Der Verlag erhob Verfassungsbeschwerde. Er rügte, dass das Berliner Gericht seinen Anspruch auf prozessuale Waffengleichheit verletzt habe, indem er erst nach Erlass der Verfügung von dem Verfahren erfuhr.

Prozessuale Waffengleichheit aus Art. 3 I iVm Art. 20 III GG

Das Recht auf prozessuale Waffengleichheit ist ein grundrechtsgleiches Recht und resultiert aus Art. 3 I in Verbindung mit Art. 20 III GG. Und natürlich handelt es sich dabei nicht um eine Art „Recht des Stärkeren beziehungsweise Schnelleren“ wie in einem Westernfilm. Allerdings gewährleistet es eine Gleichberechtigung vor Gericht und ist eine besondere Ausprägung des Gehörsgrundsatz aus Art. 103 I GG. Durch die prozessuale Waffengleichheit bei einer einstweiligen Verfügung soll verhindert werden, dass eine der Parteien „überrascht“ wird und keine Chance zur Gegenwehr hatte.

Nach der Rechtsprechung des BVerfG komme eine stattgebende Entscheidung über einen Verfügungsantrag daher grundsätzlich nur in Betracht, wenn die Gegenseite auch die Möglichkeit gehabt habe, auf das geltend gemachte Vorbringen zu antworten. In seinem aktuellen Beschluss weist das BVerfG ausdrücklich auf seine Rechtsprechung hin:

Ein einseitiges Geheimverfahren über einen mehrwöchigen Zeitraum, in dem sich Gericht und Antragsteller über Rechtsfragen austauschen, ohne den Antragsgegner in irgendeiner Form einzubeziehen, ist mit den Verfahrensgrundsätzen des Grundgesetzes unvereinbar.

BVerfG rügt LG Berlin

Nach diesen Ausführungen verwundert es nicht, dass das BVerfG die Verfassungsbeschwerde des Verlags als begründet ansieht.
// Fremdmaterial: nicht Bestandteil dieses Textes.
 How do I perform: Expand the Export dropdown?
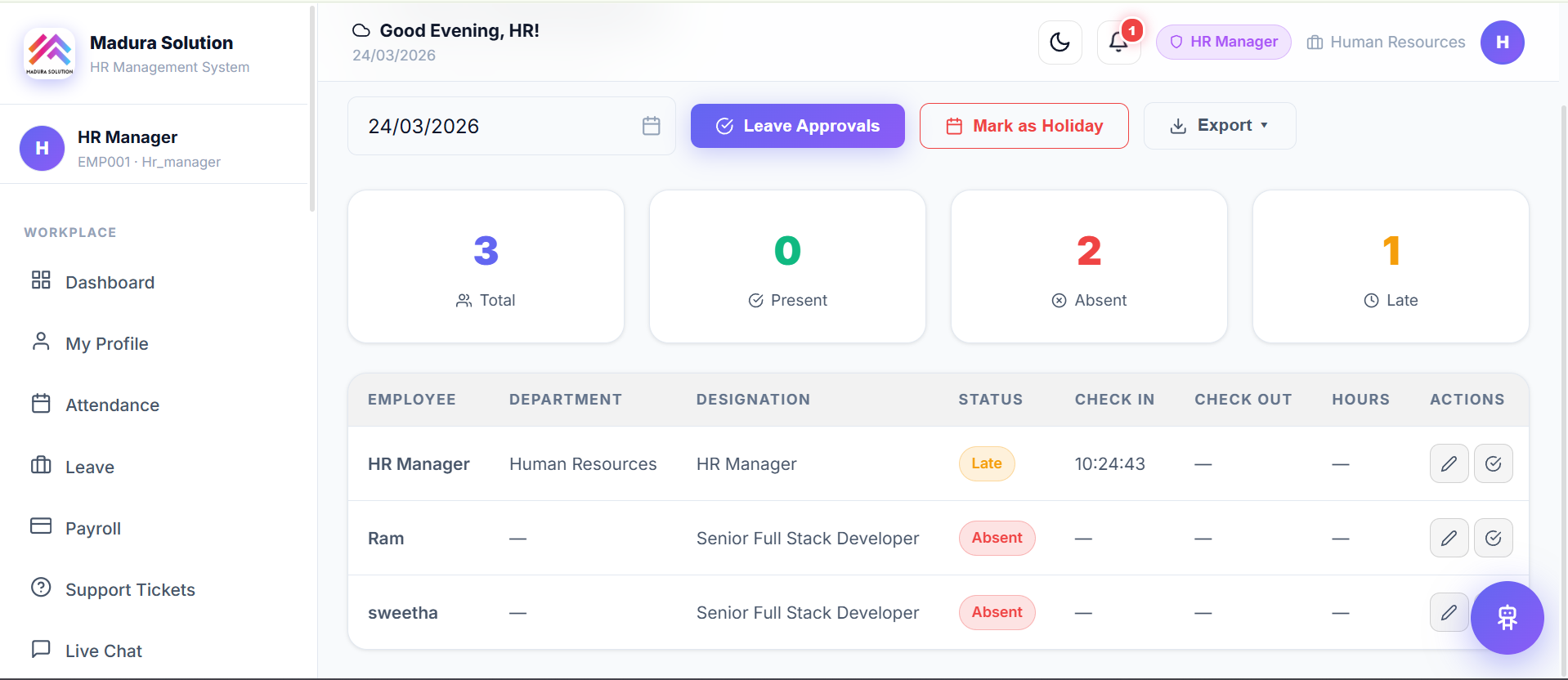point(1219,126)
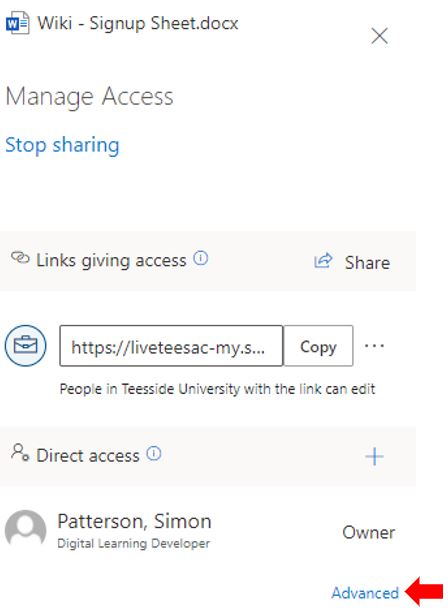Click the Owner permission label
448x612 pixels.
(369, 532)
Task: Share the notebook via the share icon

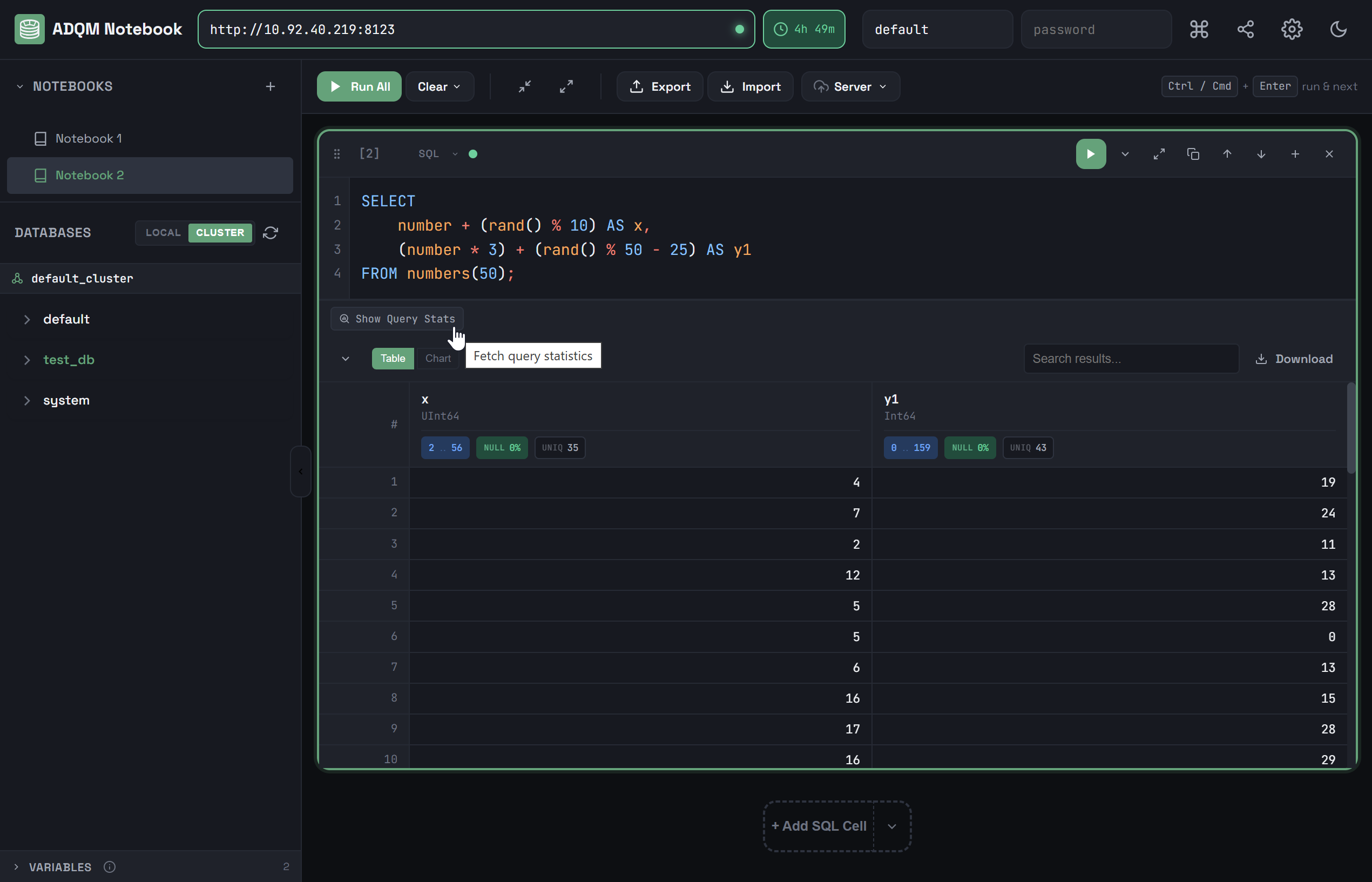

Der Beschluss des LG Berlin verletze die Beschwerdeführerin offenkundig in ihrem Recht auf prozessuale Waffengleichheit.

Dadurch, dass die einstweilige Verfügung ohne Einbeziehung der Beschwerdeführerin erlassen wurde, sei keine Gleichwertigkeit der prozessualen Stellung gegeben. Die Hinweise des LG Berlin seien nur gegenüber der prominenten Antragstellerin geäußert worden, wodurch sie gegenüber dem Verlag einen Vorteil hatte. Eine Einbeziehung der Beschwerdeführerin durch das Gericht sei aber offensichtlich geboten gewesen.